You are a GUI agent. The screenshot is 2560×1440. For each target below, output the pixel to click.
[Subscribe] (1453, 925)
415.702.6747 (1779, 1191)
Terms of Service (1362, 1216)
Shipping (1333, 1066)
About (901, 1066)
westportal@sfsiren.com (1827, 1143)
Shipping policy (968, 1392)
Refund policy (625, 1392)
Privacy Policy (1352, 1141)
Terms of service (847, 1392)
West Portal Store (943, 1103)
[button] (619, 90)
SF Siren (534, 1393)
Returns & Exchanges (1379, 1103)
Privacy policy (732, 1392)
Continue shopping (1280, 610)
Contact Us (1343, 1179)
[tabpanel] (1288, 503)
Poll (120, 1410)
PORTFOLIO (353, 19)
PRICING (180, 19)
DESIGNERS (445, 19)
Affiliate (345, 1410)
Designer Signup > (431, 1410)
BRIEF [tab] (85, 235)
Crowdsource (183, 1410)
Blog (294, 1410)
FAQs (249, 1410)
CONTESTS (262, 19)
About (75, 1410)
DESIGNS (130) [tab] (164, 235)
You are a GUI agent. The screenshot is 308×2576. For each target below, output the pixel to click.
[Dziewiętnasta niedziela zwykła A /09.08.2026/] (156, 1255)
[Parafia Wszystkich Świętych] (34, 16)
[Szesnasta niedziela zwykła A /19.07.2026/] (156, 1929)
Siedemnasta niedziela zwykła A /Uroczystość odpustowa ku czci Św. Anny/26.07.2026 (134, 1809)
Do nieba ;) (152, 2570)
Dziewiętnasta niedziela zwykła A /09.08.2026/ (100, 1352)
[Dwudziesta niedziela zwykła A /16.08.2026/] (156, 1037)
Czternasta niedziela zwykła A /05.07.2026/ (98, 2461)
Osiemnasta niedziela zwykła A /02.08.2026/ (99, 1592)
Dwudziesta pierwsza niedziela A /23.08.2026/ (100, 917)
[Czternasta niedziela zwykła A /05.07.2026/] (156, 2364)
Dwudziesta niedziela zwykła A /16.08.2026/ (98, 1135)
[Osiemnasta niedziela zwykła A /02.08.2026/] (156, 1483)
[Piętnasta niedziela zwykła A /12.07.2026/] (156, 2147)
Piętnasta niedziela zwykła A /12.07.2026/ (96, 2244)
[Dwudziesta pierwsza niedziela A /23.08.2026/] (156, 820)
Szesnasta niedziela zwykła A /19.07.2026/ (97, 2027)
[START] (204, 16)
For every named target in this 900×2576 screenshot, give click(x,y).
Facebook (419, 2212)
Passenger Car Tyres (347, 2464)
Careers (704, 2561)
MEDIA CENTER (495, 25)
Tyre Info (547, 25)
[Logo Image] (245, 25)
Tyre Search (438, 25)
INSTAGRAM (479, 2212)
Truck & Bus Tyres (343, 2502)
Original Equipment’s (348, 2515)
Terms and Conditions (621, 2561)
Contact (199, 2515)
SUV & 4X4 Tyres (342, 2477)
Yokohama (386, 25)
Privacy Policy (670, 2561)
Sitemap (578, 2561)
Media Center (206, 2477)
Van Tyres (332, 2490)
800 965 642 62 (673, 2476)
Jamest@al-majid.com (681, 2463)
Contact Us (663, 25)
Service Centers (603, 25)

◆ ◆ ◆ ◆ ◆ ◆ ◆

### Exercise prompt
Your answer should be an exact transcription of the data above.

### Answer
You are a GUI agent. The screenshot is 2560×1440. For each target below, output the pixel to click.
[Subscribe] (1453, 925)
415.702.6747 (1779, 1191)
Terms of Service (1362, 1216)
Shipping (1333, 1066)
About (901, 1066)
westportal@sfsiren.com (1827, 1143)
Shipping policy (968, 1392)
Refund policy (625, 1392)
Privacy Policy (1352, 1141)
Terms of service (847, 1392)
West Portal Store (943, 1103)
[button] (619, 90)
SF Siren (534, 1393)
Returns & Exchanges (1379, 1103)
Privacy policy (732, 1392)
Continue shopping (1280, 610)
Contact Us (1343, 1179)
[tabpanel] (1288, 503)
Poll (120, 1410)
PORTFOLIO (353, 19)
PRICING (180, 19)
DESIGNERS (445, 19)
Affiliate (345, 1410)
Designer Signup > (431, 1410)
BRIEF [tab] (85, 235)
Crowdsource (183, 1410)
Blog (294, 1410)
FAQs (249, 1410)
CONTESTS (262, 19)
About (75, 1410)
DESIGNS (130) [tab] (164, 235)
You are a GUI agent. The screenshot is 308×2576. For each target below, output the pixel to click.
[Dziewiętnasta niedziela zwykła A /09.08.2026/] (156, 1255)
[Parafia Wszystkich Świętych] (34, 16)
[Szesnasta niedziela zwykła A /19.07.2026/] (156, 1929)
Siedemnasta niedziela zwykła A /Uroczystość odpustowa ku czci Św. Anny/26.07.2026 (134, 1809)
Do nieba ;) (152, 2570)
Dziewiętnasta niedziela zwykła A /09.08.2026/ (100, 1352)
[Dwudziesta niedziela zwykła A /16.08.2026/] (156, 1037)
Czternasta niedziela zwykła A /05.07.2026/ (98, 2461)
Osiemnasta niedziela zwykła A /02.08.2026/ (99, 1592)
Dwudziesta pierwsza niedziela A /23.08.2026/ (100, 917)
[Czternasta niedziela zwykła A /05.07.2026/] (156, 2364)
Dwudziesta niedziela zwykła A /16.08.2026/ (98, 1135)
[Osiemnasta niedziela zwykła A /02.08.2026/] (156, 1483)
[Piętnasta niedziela zwykła A /12.07.2026/] (156, 2147)
Piętnasta niedziela zwykła A /12.07.2026/ (96, 2244)
[Dwudziesta pierwsza niedziela A /23.08.2026/] (156, 820)
Szesnasta niedziela zwykła A /19.07.2026/ (97, 2027)
[START] (204, 16)
For every named target in this 900×2576 screenshot, give click(x,y).
Facebook (419, 2212)
Passenger Car Tyres (347, 2464)
Careers (704, 2561)
MEDIA CENTER (495, 25)
Tyre Info (547, 25)
[Logo Image] (245, 25)
Tyre Search (438, 25)
INSTAGRAM (479, 2212)
Truck & Bus Tyres (343, 2502)
Original Equipment’s (348, 2515)
Terms and Conditions (621, 2561)
Contact (199, 2515)
SUV & 4X4 Tyres (342, 2477)
Yokohama (386, 25)
Privacy Policy (670, 2561)
Sitemap (578, 2561)
Media Center (206, 2477)
Van Tyres (332, 2490)
800 965 642 62 (673, 2476)
Jamest@al-majid.com (681, 2463)
Contact Us (663, 25)
Service Centers (603, 25)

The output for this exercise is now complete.